— Teks bacaan —
# # #

|
Jakarta, MK Online - Setelah melalui proses persidangan yang panjang akhirnya Mahkamah Konstitusi (MK) memutuskan menolak permohononan uji materi UU 1/PNPS/1965 tentang Penyalahgunaan dan/atau Penodaan Agama (UU Penodaan Agama), Senin (11/04), di ruang sidang pleno MK. Pembacaan putusan ini dibacakan oleh sembilan Majelis Hakim Konstitusi yang diketuai oleh Moh. Mahfud MD.
Pendapat MK yang dibacakan dalam persidangan menyatakan bahwa negara Indonesia berdasarkan Pancasila dan berdasarkan atas Ketuhanan Yang Maha Esa dan masyarakat diberikan hak untuk memeluk agama dan menjalankan ibadah serta ajaran agamanya masing-masing sesuai dengan kepercayaannya. Negara sesuai amanat konstitusi juga turut bertanggung jawab meningkatkan ketakwaan dan akhlaq mulia. Domain agama adalah konsekuensi penerimaan ideologi Pancasila.
"Dalam negara Pancasila tidak boleh diadakan kegitan yang menjauhkan nilai religiusitas dan keagamaan. Jadi negara tidak memberikan peluang untuk menodai agama lain. Kebebasan agama adalah hak mendasar yang telah disepakati oleh kesepakatan dunia dan dilindungi oleh negara demi harkat martabat manusia," tutur Hakim Arsyad Sanusi.
Meskipun demikian, Arsyad juga menegaskan bahwa negara juga boleh membatasai kebebasan sesuai dengan UUD dan tunduk kepada pembatasan atas penghormatan hak asasi orang lain berdasarkan nilai agama dan sesuai dengan bentuk negara demokratis. Negara memberikan kewajiban dasar atas tegaknya HAM. Secara integral UUD mengatur setiap elemen negara dan masyarakat untuk menghormati HAM itu sendiri. Hal itu harus berlaku dan dilaksanakan dan tanpa melukai yang lainnya.
"Pembatasan tidak boleh diartikan perlakuan diskriminasi karena ada hak asasi maupun kewajiban asasi yang lainnya. Liberalisme, Orientalisme dan faham lainnya harus dikembalikan ke konstitusi sebagai kesepakan bersama negara Idonesia," katanya.
MK berpendapat bahwa pada hakikatnya ide pengujian konstitusionalitas oleh Pemohon adalah mencari tafsir kebebasan beragama di Indonesia kepada MK dan bagaimana bentuk pencegahan atas penodaan terhadap agama. Selain itu, pengujian UU ini secara substansi dimohonkan ke MK apakah relevan saat dibentuknya UU ini apabila dikontekskan dengan kondisi sosial masyarakat saat ini.

# # #

— Tugas yang dikerjakan —
(1) Jawab pertanyaan berikut berdasarkan teks tentang putusan MK.
(a) Siapa ketua majelis hakim yang membacakan putusan?
(b) Hakim mana yang menyampaikan kalimat "Dalam negara Pancasila tidak boleh diadakan kegitan yang menjauhkan nilai religiusitas dan keagamaan"?
(c) Di ruang mana putusan itu dibacakan?
(2) Tentukan apakah tiap pernyataan ini sesuai dengan teks tentang putusan MK. Jawab ya atau tidak, lalu kutip kata-kata teks yang menjadi penentunya.
(a) Putusan dibacakan oleh tujuh hakim konstitusi.
(b) Menurut Arsyad, pembatasan boleh diartikan sebagai perlakuan diskriminasi.
(c) Kebebasan agama disebut sebagai hak mendasar yang dilindungi negara.
(3) Tulis ulang paragraf dalam teks tentang putusan MK yang diawali "Meskipun demikian, Arsyad juga menegaskan" dalam bentuk daftar, dengan mempertahankan fakta utamanya.
Baris-baris data di bawah tidak diperlukan di sini.

— Data yang ditampilkan —
# # #

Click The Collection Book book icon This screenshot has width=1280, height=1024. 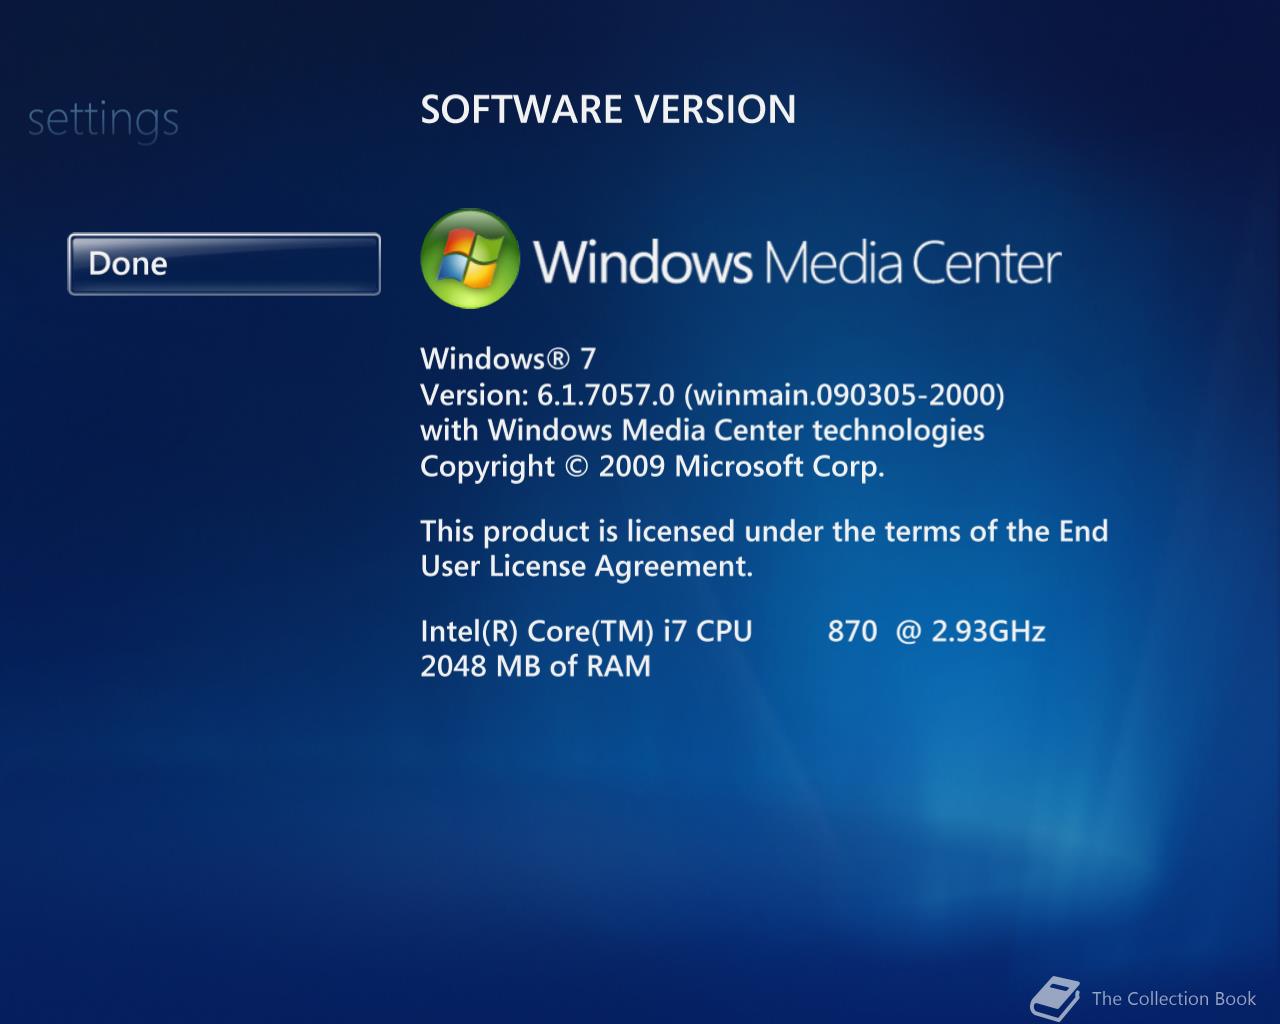1055,997
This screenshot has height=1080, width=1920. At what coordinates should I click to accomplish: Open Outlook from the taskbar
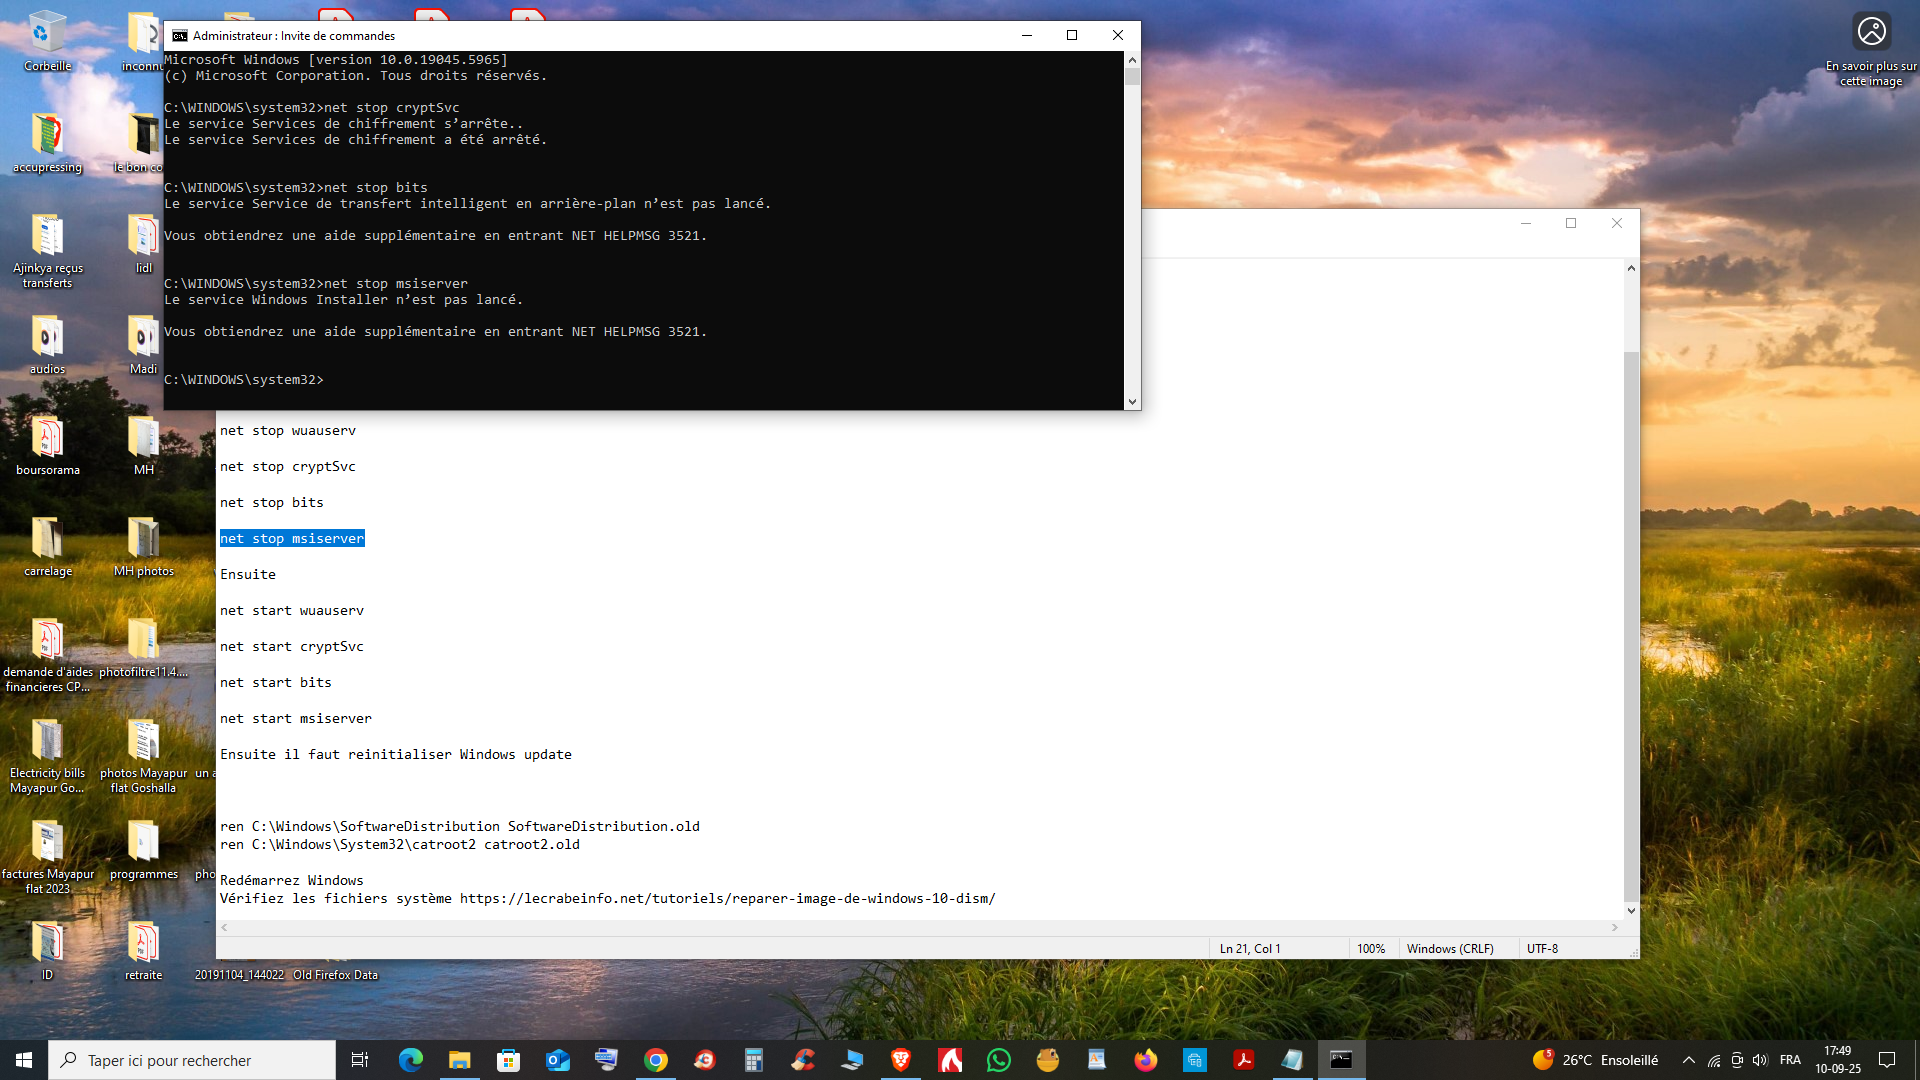558,1060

# # #

— Jawaban tiap tugas —
(1)
(a) Moh. Mahfud MD.
(b) Hakim Arsyad Sanusi.
(c) Di ruang sidang pleno MK.

(2)
(a) Tidak. "dibacakan oleh sembilan Majelis Hakim Konstitusi"
(b) Tidak. "Pembatasan tidak boleh diartikan perlakuan diskriminasi"
(c) Ya. "Kebebasan agama adalah hak mendasar yang telah disepakati oleh kesepakatan dunia dan dilindungi oleh negara"

(3)
- Arsyad menegaskan bahwa negara boleh membatasi kebebasan sesuai dengan UUD.
- Kebebasan itu tunduk pada pembatasan demi penghormatan hak asasi orang lain, berdasarkan nilai agama dan sesuai dengan bentuk negara demokratis.
- Negara memberikan kewajiban dasar atas tegaknya HAM.
- UUD secara integral mengatur setiap elemen negara dan masyarakat untuk menghormati HAM.
- Hal itu harus berlaku dan dilaksanakan tanpa melukai pihak lain.